To the Editor: Ideas offered to improve school safety
Written by Mark Barbour   
Wednesday, 26 December 2012 09:07
As a parent, I am extremely disturbed by the senseless tragedy that recently occurred in Connecticut. I have a couple of "outside the box" ideas to address the issue of school security and keeping our children safe from armed individuals with evil intent.
First, it should be a requirement that all administrators and teachers and other school employees be trained in self-defense and specifically, how to neutralize an armed assailant. This might give the teachers and administrators more of a "fighting chance" and would likely reduce the damage done if any situation did occur. I realize that funding for this would likely be almost impossible to obtain in the current economic climate, so this training could be conducted on a volunteer basis by current or former law-enforcement or military personnel. I would be willing to volunteer for this duty, as I'm sure would many others.
Second, all outer doors at all schools should be locked during the school day, and the office should have to "buzz in" any visitors after they identify themselves and their business at the school. The new Otsego building already has this system in place. Obviously, the drop-off/pickup times would require a different solution, which would also have to be addressed.
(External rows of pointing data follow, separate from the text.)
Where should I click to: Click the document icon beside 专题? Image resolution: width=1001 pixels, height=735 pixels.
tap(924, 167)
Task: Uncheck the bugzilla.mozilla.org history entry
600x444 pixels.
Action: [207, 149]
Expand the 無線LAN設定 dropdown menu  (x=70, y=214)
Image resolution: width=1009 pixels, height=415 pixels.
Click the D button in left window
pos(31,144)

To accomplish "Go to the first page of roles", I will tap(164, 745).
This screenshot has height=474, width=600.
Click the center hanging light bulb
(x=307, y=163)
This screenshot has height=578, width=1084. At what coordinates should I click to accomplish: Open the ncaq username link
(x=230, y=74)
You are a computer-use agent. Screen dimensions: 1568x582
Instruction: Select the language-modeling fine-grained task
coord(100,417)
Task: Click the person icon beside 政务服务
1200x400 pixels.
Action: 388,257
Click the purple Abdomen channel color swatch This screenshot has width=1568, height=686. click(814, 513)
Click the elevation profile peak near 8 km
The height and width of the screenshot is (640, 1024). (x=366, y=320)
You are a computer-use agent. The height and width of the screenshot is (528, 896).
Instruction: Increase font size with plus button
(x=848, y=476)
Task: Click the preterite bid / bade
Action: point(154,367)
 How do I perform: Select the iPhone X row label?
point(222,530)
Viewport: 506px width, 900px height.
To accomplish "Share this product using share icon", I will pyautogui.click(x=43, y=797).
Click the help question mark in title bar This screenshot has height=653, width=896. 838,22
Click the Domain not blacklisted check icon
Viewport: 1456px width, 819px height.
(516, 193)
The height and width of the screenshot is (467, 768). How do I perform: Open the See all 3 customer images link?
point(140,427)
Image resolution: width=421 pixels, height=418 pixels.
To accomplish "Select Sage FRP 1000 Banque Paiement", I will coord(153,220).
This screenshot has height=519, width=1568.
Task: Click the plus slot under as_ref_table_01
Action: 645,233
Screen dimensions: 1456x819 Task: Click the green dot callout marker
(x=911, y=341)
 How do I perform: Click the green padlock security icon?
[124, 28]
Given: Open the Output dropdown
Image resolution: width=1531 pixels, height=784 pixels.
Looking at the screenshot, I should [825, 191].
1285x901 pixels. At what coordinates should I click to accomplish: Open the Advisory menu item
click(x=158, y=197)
Third, all schools should have security personnel in place. Again, funding would be an issue, so we could rely on current and former military and law enforcement personnel to serve in this capacity. At the very least, each building should have what could be called a "greeter" at the main entrance at all times to monitor who enters and exits the building. Parent or grandparent volunteers could serve in this capacity, and should also be trained in threat assessment and self-defense. A 2-way radio or walkie talkie should be provided to the "greeter" for quick communication with the school office.
School officials and law enforcement do their very best to prevent school violence and protect our children, and should be commended for their efforts. However, more needs to be done, and this could be addressed with more community involvement.